Por outro lado, se o turismo de aventura realmente não é a sua praia, existe um bate-volta desde El Calafate. Inclui guia, almoço, paradas nos miradores La Leona e Glaciar Viedma (com vista para as montanhas Fitz Roy e Torre), passeio pela cidade, visita à cachoeira Chorillo del Salto e possibilidade de fazer as trilhas aos miradores de Los Cóndores e Las Águilas. Abaixo mostro fotos de Chorillo del Salto e do Mirador de Los Cóndores e Las Águilas, trilhas que fiz caminhando. No caso de Chorillo del Salto, o ônibus para a 500 metros da cachoeira, e o caminho é 100% plano, sem nenhuma dificuldade. Já os miradores Los Cóndores e Las Águilas estão a 1 e 2km, em subida. Considera-se como dificuldade baixa, mas é um pouco complicado para quem tem mobilidade reduzida.

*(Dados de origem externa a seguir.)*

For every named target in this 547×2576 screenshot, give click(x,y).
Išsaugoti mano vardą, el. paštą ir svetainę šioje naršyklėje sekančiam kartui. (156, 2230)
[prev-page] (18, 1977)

Ao decidir quais trilhas fazer, é fundamental ter consciência sobre os próprios limites e ser responsável. Os principais trajetos são relativamente fáceis, a dificuldade está na distância. Nāo há outros meios de chegar aos pontos de interesse se não for caminhando. Se você chegar até um ponto da trilha, precisa ser capaz de voltar. Cuide da alimentação, leve lanches, ande com bolsas para trazer o lixo de volta e se possível vá em grupo, ou no mínimo em dupla. Os mapas indicam os níveis de dificuldade, e os habitantes da cidade podem ajudar com qualquer dúvida. O bastão de trekking é importantíssimo, principalmente para a trilha do Fitz Roy. Um por pessoa é o suficiente. Pegamos emprestado com a dona do hotel, mas existem lojas na cidade que alugam o equipamento.
Dito isso, vamos às trilhas que fiz: Mirador Torre + Mirador de las Águilas (dia 1), Chorillo del Salto (dia 2), Laguna de los Tres/ Fitz Roy (dia 3).
Dia 1: Mirador Torre + Mirador de las Águilas
O Mirador del Torre (3h e 7km no total) é um ponto intermediário da trilha que chega até a Laguna Torre (8h e 19km no total, vista ao Cerro Torre). Escolhemos fazer esse no primeiro dia para “testar” essa história de fazer trekking. Somos ativos, mas demasiado urbanos. Foi nossa primeira vez fazendo algo classificado como turismo de aventura.
Apesar de algumas subidas e descidas, a trilha foi bem tranquila. Tanto que ao voltar decidimos ir também ao Mirador de las Águilas. Esse é um dos caminhos mais fáceis: 4km no total, com uma vista maravilhosa da estepe patagônica e do Lago Viedma.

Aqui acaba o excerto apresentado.